Pertama Kali di Asia Tengah, Busworld 2019 Juga Akan Digelar di Kazakhstan

Bus listrik dengan pantograf di Almaty, Kazakhstan.

Namanya masih terasa asing bagi warga Indonesia, karena akses penerbangan menuju negara Asia Tengah ini memang tak mudah, persisnya tidak ada penerbangan langsung dari Indonesia ke Kazakhstan. Namun, siapa sangka bahwa negara yang dahulunya adalah bagian dari Uni Soviet ini telah tumbuh sektor perekonomian dan wisatanya. Ditopang investasi besar-besaran di sektor pertambangan, Pemerintah Kazakhstan berharap dapat masuk sebagai TOP 30 Global Economies in The World dalam beberapa tahun mendatang.

Baca juga: Busworld South East Asia 2019 Siap Digelar di Jakarta, Inilah Pameran Bus Terbesar Berskala Internasional

Sebagai negara berkembang yang belum lama mendapat kucuran investasi minyak dan gas sebesar US$40 miliar, denyut bisnis di Kazakhstan patut diperhitungkan, dan sebagai manfaat positifnya adalah berkembangnya sektor transportasi.

Terkait transportasi berbasis massa, rencananya setelah berlangsungnya ajang Busworld 2019 di Jakarta, yang akan digelar pada 20 – 23 Maret mendatang, maka di Kazakhstan juga untuk pertama kalinya akan diselenggaraan Busworld di Almaty, yakni kota terbesar di Kazakhstan. Selain menjadi momen penyelenggaraan pertama di Kazakhstan, Busworld menandakan hadirnya pameran bus terbesar di kawasan Asia Tengah.

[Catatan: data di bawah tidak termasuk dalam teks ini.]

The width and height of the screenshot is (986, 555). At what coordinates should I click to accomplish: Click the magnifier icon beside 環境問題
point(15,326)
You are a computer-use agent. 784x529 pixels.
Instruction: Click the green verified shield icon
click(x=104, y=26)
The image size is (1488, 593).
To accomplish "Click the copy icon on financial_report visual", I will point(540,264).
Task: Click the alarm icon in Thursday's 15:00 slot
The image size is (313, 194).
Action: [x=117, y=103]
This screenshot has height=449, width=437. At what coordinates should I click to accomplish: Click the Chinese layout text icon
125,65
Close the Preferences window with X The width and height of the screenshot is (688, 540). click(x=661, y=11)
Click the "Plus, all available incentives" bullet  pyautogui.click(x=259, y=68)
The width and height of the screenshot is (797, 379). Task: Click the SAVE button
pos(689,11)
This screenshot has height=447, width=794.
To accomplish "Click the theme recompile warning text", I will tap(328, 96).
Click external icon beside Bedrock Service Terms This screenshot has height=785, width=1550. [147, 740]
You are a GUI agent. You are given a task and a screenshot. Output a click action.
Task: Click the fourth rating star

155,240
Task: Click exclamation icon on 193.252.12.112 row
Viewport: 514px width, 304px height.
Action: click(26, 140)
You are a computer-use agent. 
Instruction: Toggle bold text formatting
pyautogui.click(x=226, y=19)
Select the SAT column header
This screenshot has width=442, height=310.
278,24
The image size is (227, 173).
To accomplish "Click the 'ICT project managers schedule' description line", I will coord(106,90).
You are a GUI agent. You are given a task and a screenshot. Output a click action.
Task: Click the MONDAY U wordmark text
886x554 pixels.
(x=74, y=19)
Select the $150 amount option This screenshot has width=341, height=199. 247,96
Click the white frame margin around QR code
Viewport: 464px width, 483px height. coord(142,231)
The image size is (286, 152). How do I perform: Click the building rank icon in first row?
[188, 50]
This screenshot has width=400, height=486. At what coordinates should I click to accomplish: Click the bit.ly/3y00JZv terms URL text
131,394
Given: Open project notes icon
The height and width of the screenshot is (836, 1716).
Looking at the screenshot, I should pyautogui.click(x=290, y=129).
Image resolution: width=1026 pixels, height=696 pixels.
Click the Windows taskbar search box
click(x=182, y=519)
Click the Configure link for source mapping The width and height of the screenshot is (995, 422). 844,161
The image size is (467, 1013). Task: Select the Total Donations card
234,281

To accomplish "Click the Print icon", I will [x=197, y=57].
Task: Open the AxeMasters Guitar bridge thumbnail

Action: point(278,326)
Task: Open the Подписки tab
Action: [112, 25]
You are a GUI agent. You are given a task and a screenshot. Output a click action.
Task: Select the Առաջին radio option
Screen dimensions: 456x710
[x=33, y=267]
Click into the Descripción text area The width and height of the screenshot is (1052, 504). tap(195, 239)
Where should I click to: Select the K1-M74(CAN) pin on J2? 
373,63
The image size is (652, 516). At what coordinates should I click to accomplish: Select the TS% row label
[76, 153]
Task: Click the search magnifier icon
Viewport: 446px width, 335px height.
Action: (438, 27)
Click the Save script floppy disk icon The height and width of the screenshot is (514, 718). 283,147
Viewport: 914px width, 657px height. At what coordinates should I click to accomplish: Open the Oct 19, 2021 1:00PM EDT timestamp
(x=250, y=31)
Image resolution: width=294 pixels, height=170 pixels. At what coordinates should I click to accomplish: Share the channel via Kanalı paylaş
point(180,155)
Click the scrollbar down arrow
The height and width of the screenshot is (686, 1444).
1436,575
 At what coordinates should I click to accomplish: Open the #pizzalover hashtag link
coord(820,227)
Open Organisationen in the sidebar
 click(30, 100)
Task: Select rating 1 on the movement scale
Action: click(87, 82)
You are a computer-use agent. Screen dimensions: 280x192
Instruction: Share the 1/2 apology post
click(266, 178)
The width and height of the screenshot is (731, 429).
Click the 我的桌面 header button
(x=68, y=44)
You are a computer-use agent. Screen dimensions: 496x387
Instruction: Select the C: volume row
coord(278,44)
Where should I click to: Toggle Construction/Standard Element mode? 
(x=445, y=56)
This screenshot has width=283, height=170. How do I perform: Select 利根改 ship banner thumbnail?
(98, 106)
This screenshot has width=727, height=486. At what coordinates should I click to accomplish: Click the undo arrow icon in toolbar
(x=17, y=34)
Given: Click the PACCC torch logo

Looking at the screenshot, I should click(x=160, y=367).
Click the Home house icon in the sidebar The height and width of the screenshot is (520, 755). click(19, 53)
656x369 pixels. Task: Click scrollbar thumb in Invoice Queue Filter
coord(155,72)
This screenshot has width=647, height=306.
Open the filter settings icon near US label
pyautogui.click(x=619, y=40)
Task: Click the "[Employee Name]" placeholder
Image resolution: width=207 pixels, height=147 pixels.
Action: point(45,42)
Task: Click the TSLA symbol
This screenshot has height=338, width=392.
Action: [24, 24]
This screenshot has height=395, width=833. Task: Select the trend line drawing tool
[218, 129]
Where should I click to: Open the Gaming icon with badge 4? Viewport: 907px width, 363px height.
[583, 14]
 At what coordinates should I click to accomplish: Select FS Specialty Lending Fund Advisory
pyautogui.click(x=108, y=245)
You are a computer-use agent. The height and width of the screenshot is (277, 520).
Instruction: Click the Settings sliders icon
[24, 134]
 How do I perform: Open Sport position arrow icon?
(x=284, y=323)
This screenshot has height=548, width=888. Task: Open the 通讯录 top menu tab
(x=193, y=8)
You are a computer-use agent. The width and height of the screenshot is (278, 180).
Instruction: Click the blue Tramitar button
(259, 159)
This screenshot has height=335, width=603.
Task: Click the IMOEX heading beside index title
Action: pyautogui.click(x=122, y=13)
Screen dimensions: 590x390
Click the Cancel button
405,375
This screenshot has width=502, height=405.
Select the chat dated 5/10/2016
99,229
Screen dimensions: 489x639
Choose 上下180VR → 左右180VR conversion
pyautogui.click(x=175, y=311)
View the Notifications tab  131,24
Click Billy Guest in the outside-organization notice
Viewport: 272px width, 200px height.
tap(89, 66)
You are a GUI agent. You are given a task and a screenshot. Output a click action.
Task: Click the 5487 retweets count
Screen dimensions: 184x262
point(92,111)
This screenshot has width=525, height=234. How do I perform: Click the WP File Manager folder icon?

Busworld 2019 di Almaty akan berlangsung pada 25 – 27 Juni 2019. Sebagai negara yang keseluruhan aksesnya dibatasi oleh daratan, maka pembangunan sektor transportasi menempati prioritas utama. Dalam skala besar, Kazakhstan akan membangun “New Silk Road,” yakni proyek jalur kereta yang akan menghubungkan Kazakhstan dengan negara-negara tetangganya, termasuk potensi bisnis ke Eropa dan Cina. Selain itu Kazakhstan juga tengah mengembangkan rute antar daerah di kawasan Asia Tengah, termasuk ke Rusia, Cina dan Uzbekistan.

Baca juga: TransJakarta Umumkan Keikutsertaan di Busworld 2019

Di segmen bus, tipe bus low deck dari Eropa Barat, Cina dan Korea Selatan telah mulai beroperasi. Seperti pada tahun lalu, Iveco dari Italia telah memasok 350 unit bus dengan bahan bakar gas alam. Komitmen Pemeritah Kazakhstan untuk mengembangkan sekor pariwisata juga akan terkait dengan penyediaan bus dalam jumlah besar.

Seiring bubarnya Uni Soviet, Kazakhstan telah merdeka pada 1991, meksi begitu negara dengan ibu kota Astana ini masih tergabung dalam Commonwealth of Independent States yang berafiliasi dengan Rusia.